Repeat every record exactly as given.

Source data –
---
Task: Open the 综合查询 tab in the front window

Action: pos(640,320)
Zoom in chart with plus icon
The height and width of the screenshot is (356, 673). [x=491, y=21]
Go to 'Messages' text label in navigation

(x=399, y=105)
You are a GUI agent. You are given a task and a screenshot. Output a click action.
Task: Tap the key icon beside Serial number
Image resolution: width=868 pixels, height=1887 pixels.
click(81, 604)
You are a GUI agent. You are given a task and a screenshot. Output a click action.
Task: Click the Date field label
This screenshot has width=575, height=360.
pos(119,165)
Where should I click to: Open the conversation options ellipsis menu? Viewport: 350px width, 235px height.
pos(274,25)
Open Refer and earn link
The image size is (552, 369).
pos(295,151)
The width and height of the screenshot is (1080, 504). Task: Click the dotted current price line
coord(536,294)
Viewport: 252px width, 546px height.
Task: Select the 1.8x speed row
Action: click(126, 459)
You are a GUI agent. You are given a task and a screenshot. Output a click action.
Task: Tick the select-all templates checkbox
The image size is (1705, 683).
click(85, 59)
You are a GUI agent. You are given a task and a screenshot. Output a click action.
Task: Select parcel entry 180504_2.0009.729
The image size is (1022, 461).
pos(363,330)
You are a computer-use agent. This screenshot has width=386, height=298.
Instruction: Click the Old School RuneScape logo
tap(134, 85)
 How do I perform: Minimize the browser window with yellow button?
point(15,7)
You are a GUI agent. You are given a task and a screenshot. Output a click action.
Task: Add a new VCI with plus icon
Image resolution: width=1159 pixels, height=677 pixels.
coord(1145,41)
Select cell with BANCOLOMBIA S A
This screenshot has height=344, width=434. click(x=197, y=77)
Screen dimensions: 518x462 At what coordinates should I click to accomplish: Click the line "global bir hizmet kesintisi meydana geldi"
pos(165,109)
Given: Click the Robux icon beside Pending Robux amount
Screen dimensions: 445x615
---
Worked solution –
Task: Open the 综合查询 tab in the front window

Action: pos(640,320)
Zoom in chart with plus icon
The height and width of the screenshot is (356, 673). [x=491, y=21]
Go to 'Messages' text label in navigation

(x=399, y=105)
You are a GUI agent. You are given a task and a screenshot. Output a click action.
Task: Tap the key icon beside Serial number
Image resolution: width=868 pixels, height=1887 pixels.
click(81, 604)
You are a GUI agent. You are given a task and a screenshot. Output a click action.
Task: Click the Date field label
This screenshot has width=575, height=360.
pos(119,165)
Where should I click to: Open the conversation options ellipsis menu? Viewport: 350px width, 235px height.
pos(274,25)
Open Refer and earn link
The image size is (552, 369).
pos(295,151)
The width and height of the screenshot is (1080, 504). Task: Click the dotted current price line
coord(536,294)
Viewport: 252px width, 546px height.
Task: Select the 1.8x speed row
Action: click(126, 459)
You are a GUI agent. You are given a task and a screenshot. Output a click action.
Task: Tick the select-all templates checkbox
The image size is (1705, 683).
click(85, 59)
You are a GUI agent. You are given a task and a screenshot. Output a click action.
Task: Select parcel entry 180504_2.0009.729
The image size is (1022, 461).
pos(363,330)
You are a computer-use agent. This screenshot has width=386, height=298.
Instruction: Click the Old School RuneScape logo
tap(134, 85)
 How do I perform: Minimize the browser window with yellow button?
point(15,7)
You are a GUI agent. You are given a task and a screenshot. Output a click action.
Task: Add a new VCI with plus icon
Image resolution: width=1159 pixels, height=677 pixels.
coord(1145,41)
Select cell with BANCOLOMBIA S A
This screenshot has height=344, width=434. click(x=197, y=77)
Screen dimensions: 518x462 At what coordinates should I click to accomplish: Click the line "global bir hizmet kesintisi meydana geldi"
pos(165,109)
Given: Click the Robux icon beside Pending Robux amount
Screen dimensions: 445x615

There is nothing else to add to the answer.